**AIM OF THE EXERCISE**
Every line in the records below between the one holding "Choose 'in' for the Beijing question" and the one holding "Task: Click the Python Insider heading", inclusive, is to be set down exactly; all other lines are to be left out.

═══ PROVIDED MATERIAL

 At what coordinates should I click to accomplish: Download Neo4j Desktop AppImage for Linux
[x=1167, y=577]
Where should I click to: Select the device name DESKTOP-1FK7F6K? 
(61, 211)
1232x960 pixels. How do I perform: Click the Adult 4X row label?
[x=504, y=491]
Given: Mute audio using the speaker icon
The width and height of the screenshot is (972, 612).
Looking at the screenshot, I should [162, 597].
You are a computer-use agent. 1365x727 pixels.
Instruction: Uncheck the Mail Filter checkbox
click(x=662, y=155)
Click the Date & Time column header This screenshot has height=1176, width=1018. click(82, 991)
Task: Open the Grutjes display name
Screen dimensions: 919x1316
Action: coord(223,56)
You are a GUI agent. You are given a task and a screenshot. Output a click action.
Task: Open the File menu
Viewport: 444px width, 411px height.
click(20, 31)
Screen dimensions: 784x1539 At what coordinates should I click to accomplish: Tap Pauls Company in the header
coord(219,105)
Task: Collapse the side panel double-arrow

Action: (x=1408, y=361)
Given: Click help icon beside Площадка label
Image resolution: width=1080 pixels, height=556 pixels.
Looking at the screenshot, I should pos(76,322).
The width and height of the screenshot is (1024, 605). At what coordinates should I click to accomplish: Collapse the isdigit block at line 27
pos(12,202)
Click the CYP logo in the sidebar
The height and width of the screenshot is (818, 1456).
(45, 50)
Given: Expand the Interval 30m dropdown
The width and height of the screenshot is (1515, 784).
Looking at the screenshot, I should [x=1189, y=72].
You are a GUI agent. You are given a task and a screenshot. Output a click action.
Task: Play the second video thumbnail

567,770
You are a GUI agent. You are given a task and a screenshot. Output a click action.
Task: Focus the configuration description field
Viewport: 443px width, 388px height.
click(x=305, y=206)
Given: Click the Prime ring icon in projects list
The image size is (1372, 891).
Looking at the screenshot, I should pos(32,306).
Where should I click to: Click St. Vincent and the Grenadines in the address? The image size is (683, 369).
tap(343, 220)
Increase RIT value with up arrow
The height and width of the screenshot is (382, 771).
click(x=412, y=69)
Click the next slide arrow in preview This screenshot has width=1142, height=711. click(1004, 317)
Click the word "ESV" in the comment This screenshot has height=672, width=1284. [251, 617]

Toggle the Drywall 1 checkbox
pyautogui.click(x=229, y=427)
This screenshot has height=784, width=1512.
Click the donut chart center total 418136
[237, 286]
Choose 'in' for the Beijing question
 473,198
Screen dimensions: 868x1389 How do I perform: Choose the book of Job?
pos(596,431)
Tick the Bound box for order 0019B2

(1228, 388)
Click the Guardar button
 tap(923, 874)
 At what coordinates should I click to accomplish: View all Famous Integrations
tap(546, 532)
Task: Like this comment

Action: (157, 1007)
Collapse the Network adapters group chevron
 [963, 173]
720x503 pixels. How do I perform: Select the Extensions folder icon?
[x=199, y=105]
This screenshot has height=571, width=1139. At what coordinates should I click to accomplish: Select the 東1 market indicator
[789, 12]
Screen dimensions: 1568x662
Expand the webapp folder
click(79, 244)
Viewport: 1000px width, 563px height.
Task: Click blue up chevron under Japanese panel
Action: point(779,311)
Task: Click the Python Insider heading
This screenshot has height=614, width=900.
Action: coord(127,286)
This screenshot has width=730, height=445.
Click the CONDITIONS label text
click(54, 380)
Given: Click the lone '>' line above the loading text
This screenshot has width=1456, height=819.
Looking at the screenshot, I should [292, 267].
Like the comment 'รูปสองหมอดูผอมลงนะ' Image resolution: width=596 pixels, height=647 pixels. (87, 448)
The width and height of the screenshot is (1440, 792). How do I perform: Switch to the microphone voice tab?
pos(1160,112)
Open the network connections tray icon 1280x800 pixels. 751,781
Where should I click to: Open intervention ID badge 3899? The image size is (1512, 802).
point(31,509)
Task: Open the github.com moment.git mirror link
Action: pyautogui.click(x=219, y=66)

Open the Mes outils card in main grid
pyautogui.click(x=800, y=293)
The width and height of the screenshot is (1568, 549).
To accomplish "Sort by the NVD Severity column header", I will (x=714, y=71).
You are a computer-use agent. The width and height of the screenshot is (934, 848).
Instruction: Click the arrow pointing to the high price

══════

**WRITTEN SOLUTION**
Choose 'in' for the Beijing question
 473,198
Screen dimensions: 868x1389 How do I perform: Choose the book of Job?
pos(596,431)
Tick the Bound box for order 0019B2

(1228, 388)
Click the Guardar button
 tap(923, 874)
 At what coordinates should I click to accomplish: View all Famous Integrations
tap(546, 532)
Task: Like this comment

Action: (157, 1007)
Collapse the Network adapters group chevron
 [963, 173]
720x503 pixels. How do I perform: Select the Extensions folder icon?
[x=199, y=105]
This screenshot has height=571, width=1139. At what coordinates should I click to accomplish: Select the 東1 market indicator
[789, 12]
Screen dimensions: 1568x662
Expand the webapp folder
click(79, 244)
Viewport: 1000px width, 563px height.
Task: Click blue up chevron under Japanese panel
Action: point(779,311)
Task: Click the Python Insider heading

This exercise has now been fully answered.